Game On: A Mixed Bag of Thrills and Predictability

game-on (telegu) movie review

“Game On,” starring Geetanand and Neha Solanki, hits theaters with the promise of a thrilling ride. Directed by Dayanandh, the film follows Siddharth, a down-on-his-luck young man thrust into a mysterious game with real-life consequences. Does this high-stakes gamble pay off, or does it leave audiences wanting more?

Story

Siddharth, branded a loser by everyone around him, reaches rock bottom and attempts suicide. Just then, a mysterious call changes everything. He begins receiving instructions for tasks, each offering payment and drawing him deeper into a hidden game.
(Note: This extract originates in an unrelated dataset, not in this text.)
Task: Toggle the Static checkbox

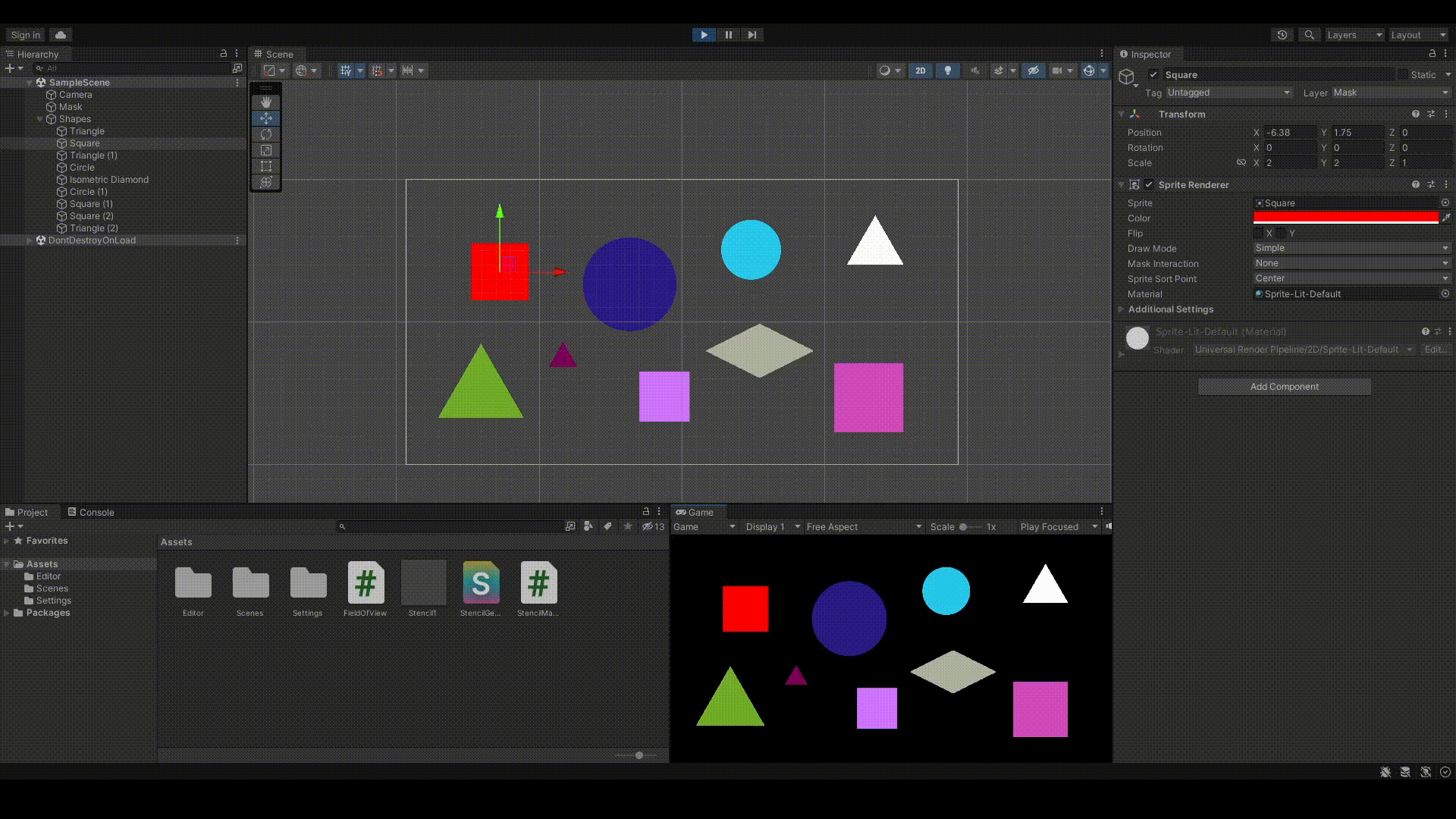Action: coord(1403,74)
As he navigates this bizarre reality, love enters the picture in the form of Tara (Neha Solanki). But can Siddharth win the game and find happiness, or will the stakes prove too high?
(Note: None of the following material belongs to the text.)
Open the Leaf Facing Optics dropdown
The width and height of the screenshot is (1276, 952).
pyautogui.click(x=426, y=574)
game-on (telugu) movie  synopsis and poster

Shining Stars: Geetanand shines as Siddharth, convincingly portraying his transformation from dejected soul to determined player. His emotional range and screen presence hold the film together. Even a brief flashback adds depth to his character. Neha Solanki adds glamour and warmth, leaving a mark despite a less substantial role. Aditya Menon and Subhalekha Sudhakar deliver solid performances.

Missed Opportunities: While the premise holds intrigue, the film falters in execution. The first half drags, lacking the punch needed to captivate viewers. The main game draws comparisons to “Squid Game,” which isn’t inherently bad, but the lack of originality becomes a hurdle.

Predictable Plays: The film relies heavily on predictable twists, making them easily telegraphed and robbing them of their impact. Madhoo Bala’s role disappoints, both in writing and execution, jarring the climax. Excessive profanity and unnecessary visuals further detract from the experience.

Technical Triumphs: Abhishek AR’s music elevates the film, both with background score and catchy songs. The visuals are impressive, showcasing a higher production value than many small films. Editorially, however, the first half feels sluggish, hindering the pacing.

Director’s Call: While Dayanandh aims for a sleek thriller, the narrative stumbles. Tighter editing and unpredictable twists could have made a significant difference.

“Game On” delivers in the acting department, particularly with Geetanand’s performance. The second half offers some engaging moments, but the predictable plot and uneven pacing hold it back. If you’re looking for a suspenseful ride with fresh surprises, this might not be your game. However, Geetanand’s performance and the technical aspects might still earn a watch for some viewers.